- Born: Glyn Ceiriog, Denbighshire
- Baptised: 27 December 1699
- Died: 1776 (aged 76–77)
- Burial place: Glyn Ceiriog, Denbighshire
- Occupations: weaver; poet; translator;
- Era: Early Modern
- Notable work: Translation of Pilgrim's Progress (1767–68)
- Children: Cain; Abel;

= John Edwards (1699–1776) =

Poet and translator from Wales

John Edwards (Siôn y Potiau; bapt. 27 December 1699 - 1776) was a Welsh poet, and a translator of Pilgrim's Progress.

==John Edwards==

Edwards was born in Glyn Ceiriog in Denbighshire in 1699 or earlier. He was a weaver by trade, but is said in early life to have spent seven years as assistant to a bookseller in London, and during that time is supposed to have gained considerable information.

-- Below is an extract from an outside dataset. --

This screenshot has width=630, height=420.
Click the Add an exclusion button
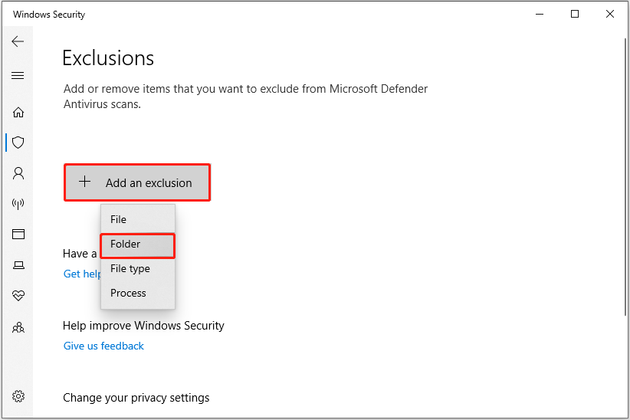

His translation of John Bunyan's Pilgrim's Progress was published in 1767–68.

Edwards had two sons, Cain and Abel. Cain gained some note as a publisher of almanacs, and his father is also thought to have produced almanacs.

John Edwards prepared his own monument, and inscribed thereon 1 Cor. xv. 52, in Latin. He died in 1776 and was buried on 28 December at Glyn Ceiriog.